Failure to Develop and Implement Care Plans for Behavioral and Fall Risks
Penalty
Summary
The facility failed to develop and implement comprehensive care plans for two residents with known behavioral and fall risks. One resident, with a history of falling, hypertension, and severe dementia, exhibited a persistent behavior of grabbing onto objects while being transported in a wheelchair. Multiple staff members, including CNAs, LPNs, and the Memory Care Director, observed and were aware of this behavior prior to an incident where the resident grabbed another wheelchair and fell. Despite these observations and the resident's severely impaired mental status, the behavior was not care planned until after the fall occurred. Another resident, also with severe dementia and a history of falls, was identified as being at high risk for falls and had a care plan intervention stating not to leave the resident in bed while awake. However, during the survey, staff were observed leaving the resident alone in bed while awake on multiple occasions, despite the care plan directive.

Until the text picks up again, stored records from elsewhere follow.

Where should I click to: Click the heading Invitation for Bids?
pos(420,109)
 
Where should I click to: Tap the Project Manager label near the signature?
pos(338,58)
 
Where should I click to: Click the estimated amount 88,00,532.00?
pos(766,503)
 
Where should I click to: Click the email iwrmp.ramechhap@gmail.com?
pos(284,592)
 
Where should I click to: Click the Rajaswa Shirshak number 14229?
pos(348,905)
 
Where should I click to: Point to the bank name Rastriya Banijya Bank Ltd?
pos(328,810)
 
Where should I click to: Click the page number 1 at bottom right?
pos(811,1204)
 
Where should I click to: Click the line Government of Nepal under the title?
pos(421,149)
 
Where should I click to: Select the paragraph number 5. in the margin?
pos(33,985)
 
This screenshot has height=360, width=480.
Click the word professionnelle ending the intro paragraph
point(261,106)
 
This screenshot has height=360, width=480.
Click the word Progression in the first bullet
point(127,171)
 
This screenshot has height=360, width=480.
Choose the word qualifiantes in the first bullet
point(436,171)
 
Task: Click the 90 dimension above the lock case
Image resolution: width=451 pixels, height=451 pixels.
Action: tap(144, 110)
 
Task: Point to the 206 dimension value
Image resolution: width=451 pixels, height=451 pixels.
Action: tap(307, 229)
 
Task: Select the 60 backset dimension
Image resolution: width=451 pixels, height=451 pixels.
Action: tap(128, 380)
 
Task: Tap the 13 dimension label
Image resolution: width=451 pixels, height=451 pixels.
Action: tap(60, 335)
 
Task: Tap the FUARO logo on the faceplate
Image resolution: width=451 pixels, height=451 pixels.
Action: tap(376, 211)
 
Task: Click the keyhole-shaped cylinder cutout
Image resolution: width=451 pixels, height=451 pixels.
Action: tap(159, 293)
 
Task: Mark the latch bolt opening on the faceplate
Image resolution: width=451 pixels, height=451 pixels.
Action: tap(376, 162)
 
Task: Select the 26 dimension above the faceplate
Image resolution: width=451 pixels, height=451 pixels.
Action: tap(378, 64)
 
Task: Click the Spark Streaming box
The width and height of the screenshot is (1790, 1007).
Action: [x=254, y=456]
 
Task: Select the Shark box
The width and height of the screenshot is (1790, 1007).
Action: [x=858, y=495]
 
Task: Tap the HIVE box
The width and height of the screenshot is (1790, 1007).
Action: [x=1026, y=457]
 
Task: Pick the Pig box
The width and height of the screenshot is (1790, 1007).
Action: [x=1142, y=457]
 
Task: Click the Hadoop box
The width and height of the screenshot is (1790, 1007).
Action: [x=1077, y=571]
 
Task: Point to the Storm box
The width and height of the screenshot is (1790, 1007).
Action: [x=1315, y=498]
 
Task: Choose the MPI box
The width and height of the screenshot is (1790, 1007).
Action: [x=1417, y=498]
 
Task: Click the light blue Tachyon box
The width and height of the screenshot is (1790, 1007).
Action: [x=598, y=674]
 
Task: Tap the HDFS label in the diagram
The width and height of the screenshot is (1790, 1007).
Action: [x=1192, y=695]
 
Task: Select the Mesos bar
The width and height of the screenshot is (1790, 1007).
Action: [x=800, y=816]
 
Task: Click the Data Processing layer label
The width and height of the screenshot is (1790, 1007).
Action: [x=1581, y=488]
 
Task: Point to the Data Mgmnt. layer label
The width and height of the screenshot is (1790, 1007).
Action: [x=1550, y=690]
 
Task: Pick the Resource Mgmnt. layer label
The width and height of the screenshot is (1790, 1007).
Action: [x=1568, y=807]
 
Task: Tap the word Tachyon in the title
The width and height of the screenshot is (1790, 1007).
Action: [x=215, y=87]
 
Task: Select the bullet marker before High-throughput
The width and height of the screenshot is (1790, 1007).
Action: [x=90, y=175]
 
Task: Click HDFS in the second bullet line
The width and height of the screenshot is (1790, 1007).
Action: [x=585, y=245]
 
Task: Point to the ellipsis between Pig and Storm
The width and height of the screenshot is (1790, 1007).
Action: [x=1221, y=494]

The resident attempted to get out of bed unassisted, and staff acknowledged that the intervention was not being followed at the time. Facility policies and job descriptions reviewed by the surveyor indicated that care plans should be individualized, person-centered, and updated promptly when new behaviors are observed. The failure to timely develop and implement care plans for known behaviors and to follow established interventions for fall prevention directly contributed to the deficiencies identified for both residents.